Rocío Valverde

Despedida infinita

El sueño es más misericordioso que la pálida realidad

Despedida infinita
Rocío Valverde
03 de julio del 2017

El sueño es más misericordioso que la pálida realidad

El claxon indicaba que estaba tarde una vez más. “Mamita, tienes las manos frías”, me decía mi abuelo mientras me frotaba las manos con sus guantes de cuero y soplaba su aliento en ellas. La señora Jarama y el motor del coche esperaban pacientemente a que mi abuelo termine el ritual mañanero. Luego, como por arte de magia, aparecía un nuevo sol en mis manos. “Toma, lleva, lleva”, me decía Beli mientras me subía a la camioneta gris.

Y yo iba a toda prisa, con la corbata roja en las manos y con los botones de la blusa apenas abrochados. Sabía que me había olvidado el cuaderno de control, pero ya no podía volver. La manguera con la que mi abuelo había estado regando el jardín comenzaba a formar charcos en la vereda. Mi perro, Charly, observaba la escena echado sobre las gradas de la entrada principal. Sus ojitos avellanos vigilaban los pasos de mi abuelo. “Que no se caiga y que no se enrede con la manguera”, parecía decir con sus orejas inclinadas hacia adelante.

* [Registros]:
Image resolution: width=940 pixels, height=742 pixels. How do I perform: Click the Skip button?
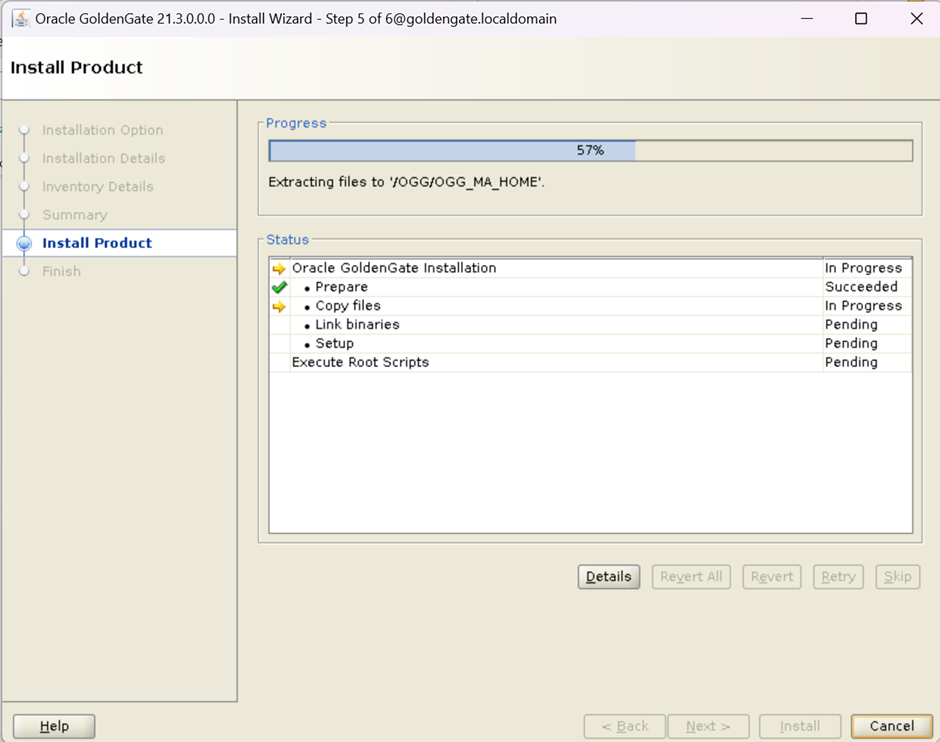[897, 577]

* * *

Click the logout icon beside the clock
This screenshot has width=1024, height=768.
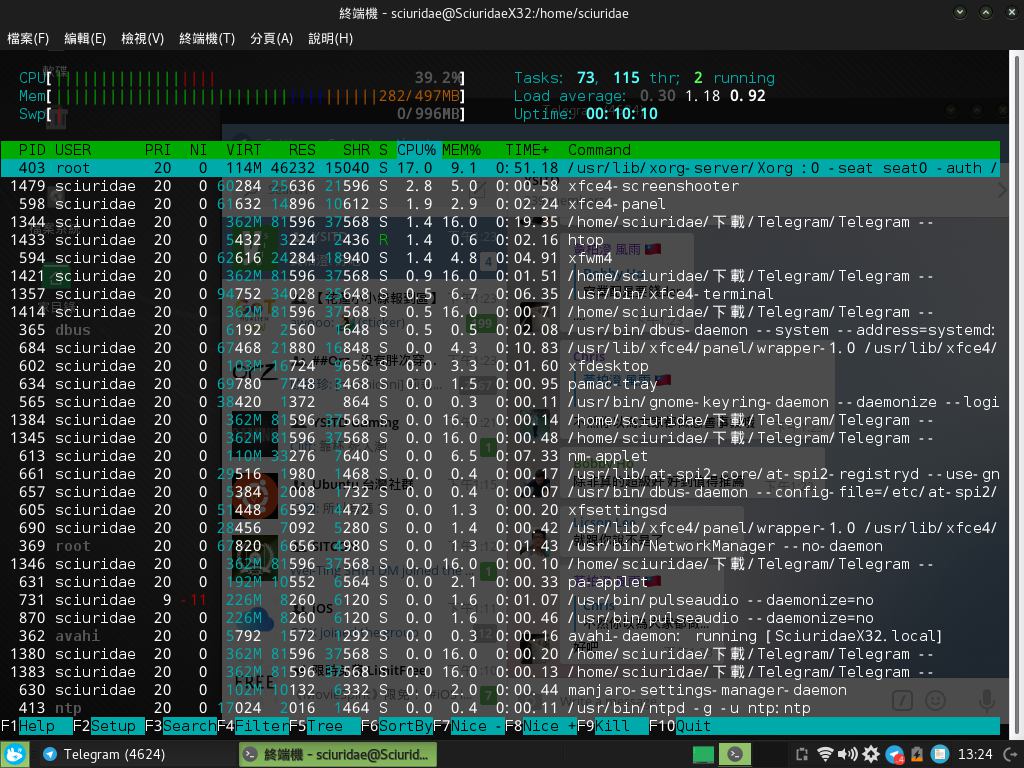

* [Consignas]:
(A) Responde estas preguntas sobre el relato «Despedida infinita»:
(i) ¿Con qué frotaba el abuelo las manos de quien narra?
(ii) ¿De qué color era la camioneta?
(iii) ¿Cómo se llama el perro y dónde estaba echado?
(B) Escribe la continuación del relato «Despedida infinita» a partir de su última oración.

* [Respuestas]:
(A)
(i) Con sus guantes de cuero.
(ii) Gris.
(iii) Charly; estaba echado sobre las gradas de la entrada principal.

(B)
El Parkinson había acortado los pasos de mi abuelo, los había hecho más escasos y más pegados al suelo, como arrastrando la carga de sus años. La camioneta gris se alejaba del jardín de ladrillos rojos, y los brazos de mi abuelo se agitaban contra el viento regalándome un adiós. Veía su cabecita blanca alejarse cada vez más hasta que giramos hacia la avenida, y con este giró desperté. Había vuelto a soñar con mi abuelo Belisario.

Mi abuelo falleció en diciembre del 2009. Recuerdo exactamente cómo recibí la noticia, el lugar y las baldosas exactas en las que me eché a llorar. Esas baldosas negras y blancas a las que miré por horas hasta que vi cómo se formaban figuras y caras en ellas. Un hombre con sombrero de copa, una paloma, un teléfono y una taza de café. Esa noche cogí el último autobús hacia el País Vasco.

Aquella noche, en su profunda negrura y silencio, escuché una canción sonar dentro de mí. Mis auriculares no estaban conectados, mi móvil estaba apagado, no podía sentir ni mi respiración, pero la melodía de cuna continuaba tocando. Pensé que estaba perdiendo la cabeza. ¿Era esto parte del proceso de duelo? Era la primera vez que perdía a alguien tan cercano.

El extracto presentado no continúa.